## [TESTO DELL'ESERCIZIO]

_ _ _ _

C’è uno di shopping che non soffre crisi. Anzi, è proprio nei momenti più bui che diventa più conveniente. Si tratta di tutte quelle operazioni societarie di fusione e acquisizione (in inglese Mergers and Acquisitions, M&A) che permettono le aggregazioni tra aziende.
Nel 2021, come è visibile anche dal grafico, si è raggiunto un nuovo picco di M&A. Secondo il recente Global Financial Stability Report del Fondo Monetario Internazionale i primi mesi del 2021 hanno eguagliato il volume di aggregazioni aziendali della crisi finanziaria del 2007. Perché, appunto, le recessioni chiamano le operazioni societarie di questo tipo. I motivi sono semplici: durante i periodi di difficoltà economica chi ha liquidità può fare ottimi affari, poiché i prezzi delle aziende tendono a scendere con il peggioramento delle prospettive. Inoltre, in fasi come queste le banche centrali sono solite – più oggi che nel 2007 – immettere nel mercato montagne di liquidità, che abbattono il costo del denaro e rendono meno oneroso indebitarsi per completare operazioni di M&A. Raggiungendo anche livelli rischiosi: a scriverlo è sempre il Fondo Monetario Internazionale, che avverte delle possibili vulnerabilità finanziarie del sovraindebitamento delle aziende che compiono fusioni e acquisizioni. Basti pensare alla bolla della SPAC, le società volte a raccogliere capitale per poi acquisire un’azienda target da accompagnare alla quotazione in borsa. La SEC, cioè la Consob americana, ha da tempo aumentato gli sforzi di regolazione del settore.

_ _ _ _

## [DATI MOSTRATI]
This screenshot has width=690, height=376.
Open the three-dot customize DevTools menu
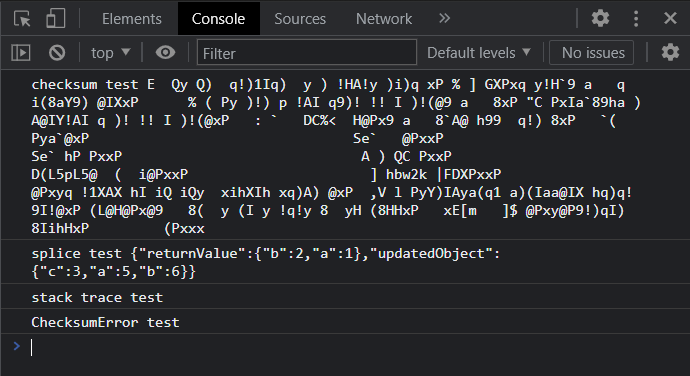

_ _ _ _

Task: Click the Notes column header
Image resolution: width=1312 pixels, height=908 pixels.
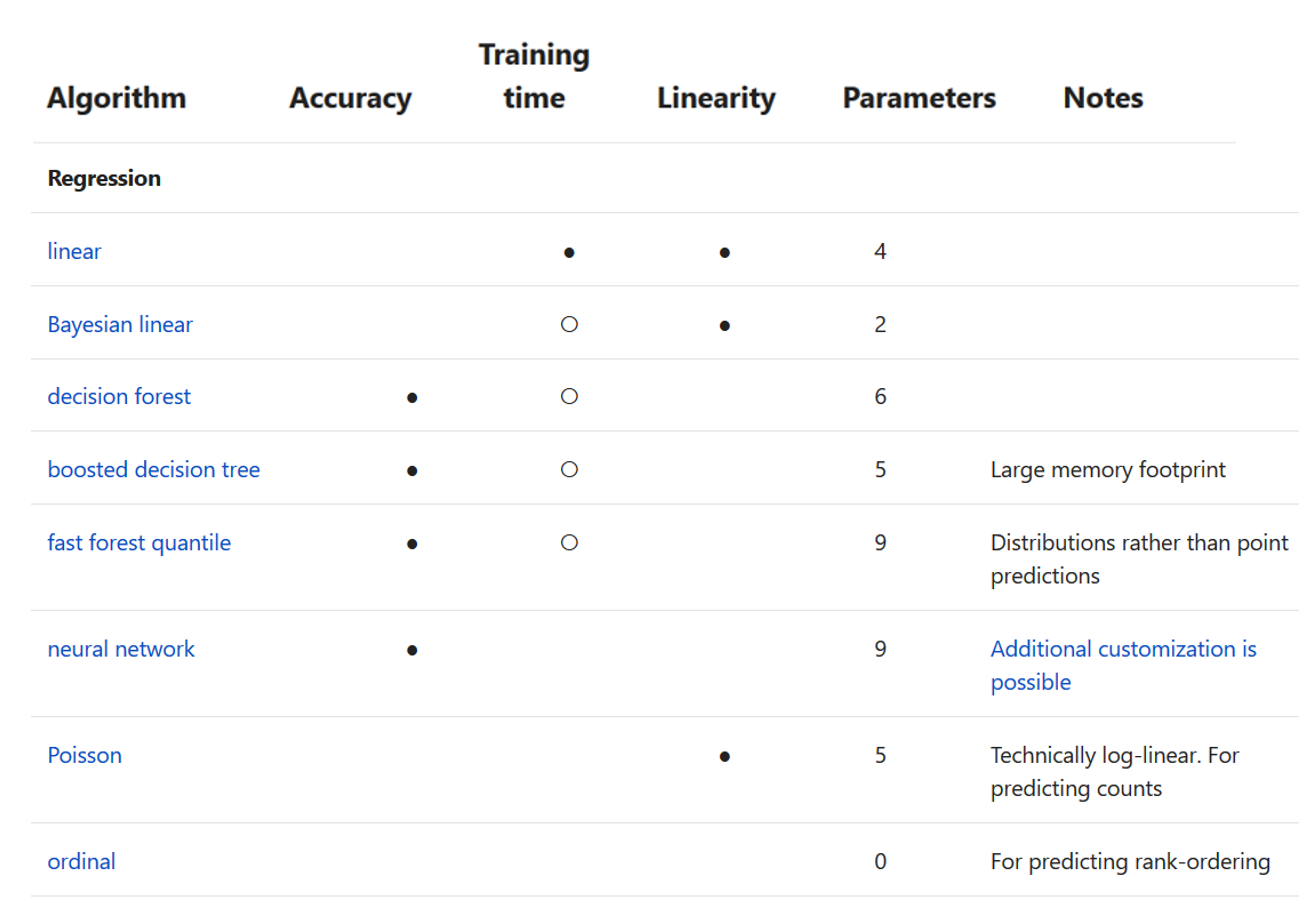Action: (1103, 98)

_ _ _ _

## [COMPITI]
1. Nel testo sulle fusioni e acquisizioni, quale rapporto afferma che i primi mesi del 2021 hanno eguagliato il volume di aggregazioni aziendali della crisi finanziaria del 2007?
2. Ricopia senza modifiche il passo del testo sulle fusioni e acquisizioni che va da "C’è uno di shopping" fino a "aggregazioni tra aziende.", comprese queste ultime parole.

## [RISPOSTE]
1. Il Global Financial Stability Report del Fondo Monetario Internazionale.

2.
C’è uno di shopping che non soffre crisi. Anzi, è proprio nei momenti più bui che diventa più conveniente. Si tratta di tutte quelle operazioni societarie di fusione e acquisizione (in inglese Mergers and Acquisitions, M&A) che permettono le aggregazioni tra aziende.